### Travail à faire:
[a] Dans l'extrait sur la laïcité, de quoi se compose la triple définition de la laïcité française citée par le CAL ?
[b] Prolongez l'extrait sur la laïcité au-delà de sa dernière phrase.

### Extrait choisi:
______

La neutralité de l’État par rapport aux religions est une partie de la laïcité, mais ce n’est pas la laïcité.
De ce point de vue la définition donnée par le Centre d‘Action Laïque (CAL) dans l’abécédaire disponible sur son site est incomplète et légèrement biaisée :
« Au niveau des principes, la neutralité est le strict équivalent de la laïcité française dans sa triple définition,(liberté des cultes, mêmes droits pour les différents cultes et pour toutes les conceptions philosophiques, obligation de neutralité de l’État à l’égard des citoyens) Au niveau pratique, la laïcité revendique, plutôt que la neutralité passive, une impartialité volontariste. »

______

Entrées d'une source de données
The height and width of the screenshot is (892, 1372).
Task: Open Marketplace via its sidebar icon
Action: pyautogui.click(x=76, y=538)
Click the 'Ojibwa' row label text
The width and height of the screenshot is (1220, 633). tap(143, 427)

______

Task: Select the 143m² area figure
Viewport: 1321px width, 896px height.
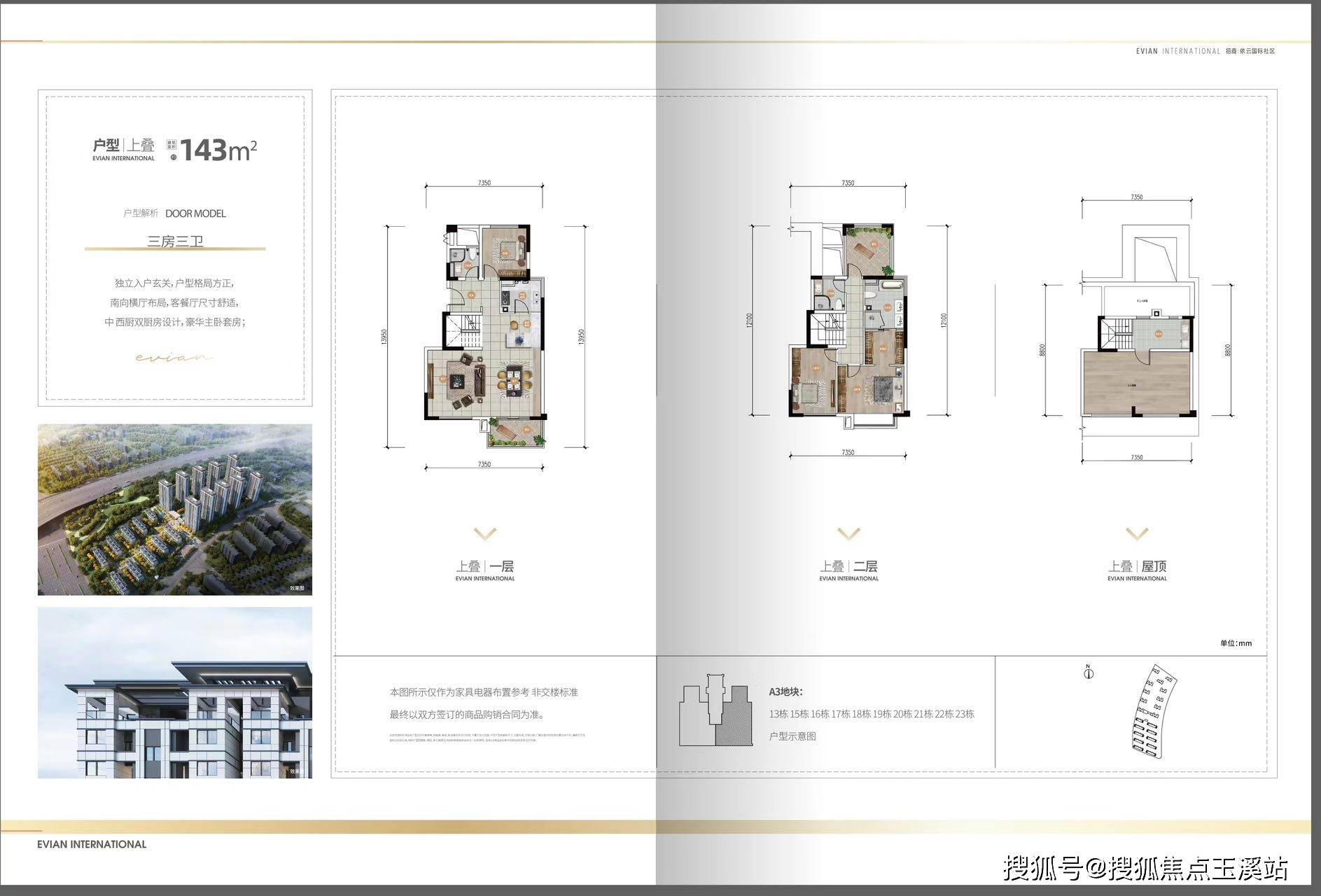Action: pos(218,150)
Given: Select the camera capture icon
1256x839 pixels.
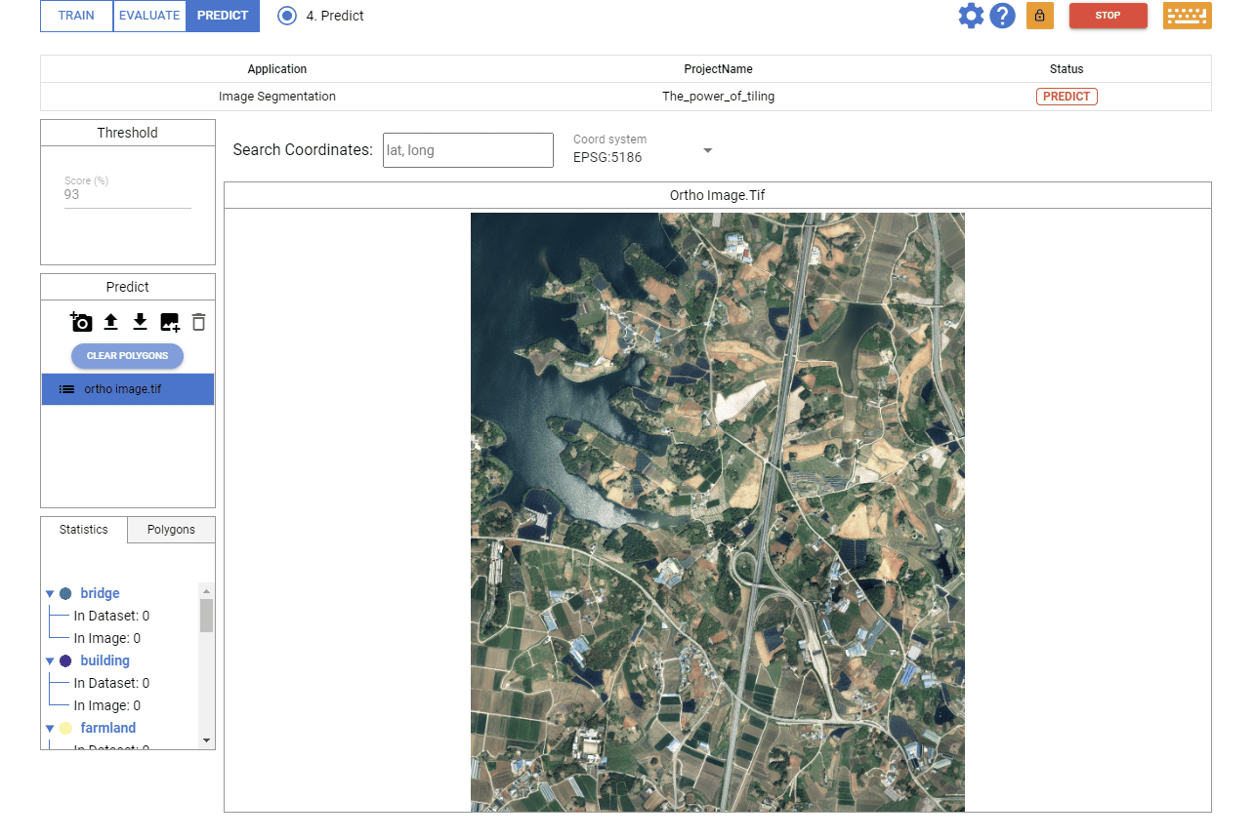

______

### Liste des réponses:
[a]
- liberté des cultes
- mêmes droits pour les différents cultes et pour toutes les conceptions philosophiques
- obligation de neutralité de l'État à l'égard des citoyens

[b]
Incomplète car si la neutralité peut être passive, la laïcité n’est pas seulement une impartialité active, mais une volonté de mettre – également, certes – tous les cultes à l’écart des affaires publiques. Il s’agit d’une volonté politique fondée sur une expérience historique douloureuse et pas seulement une indifférence équitable.
Légèrement biaisée, car l’expression « même droits pour les différents cultes et pour toutes les conceptions philosophiques », laisse à penser que « la laïcité française » considère les « conceptions philosophiques » et leurs affidés à l’égal des fidèles des cultes : il n’en est rien ! Ce qu’il y a de « français » dans la loi du 9 décembre 1905 est le fruit d’une histoire singulière, mais aussi la volonté de traduire dans le droit positif l’article 10 de la Déclaration des Droits de l’Homme et du Citoyen du 26 août 1789 :
Art. 10. Nul ne doit être inquiété pour ses opinions, même religieuses, pourvu que leur manifestation ne trouble pas l’ordre public établi par la Loi.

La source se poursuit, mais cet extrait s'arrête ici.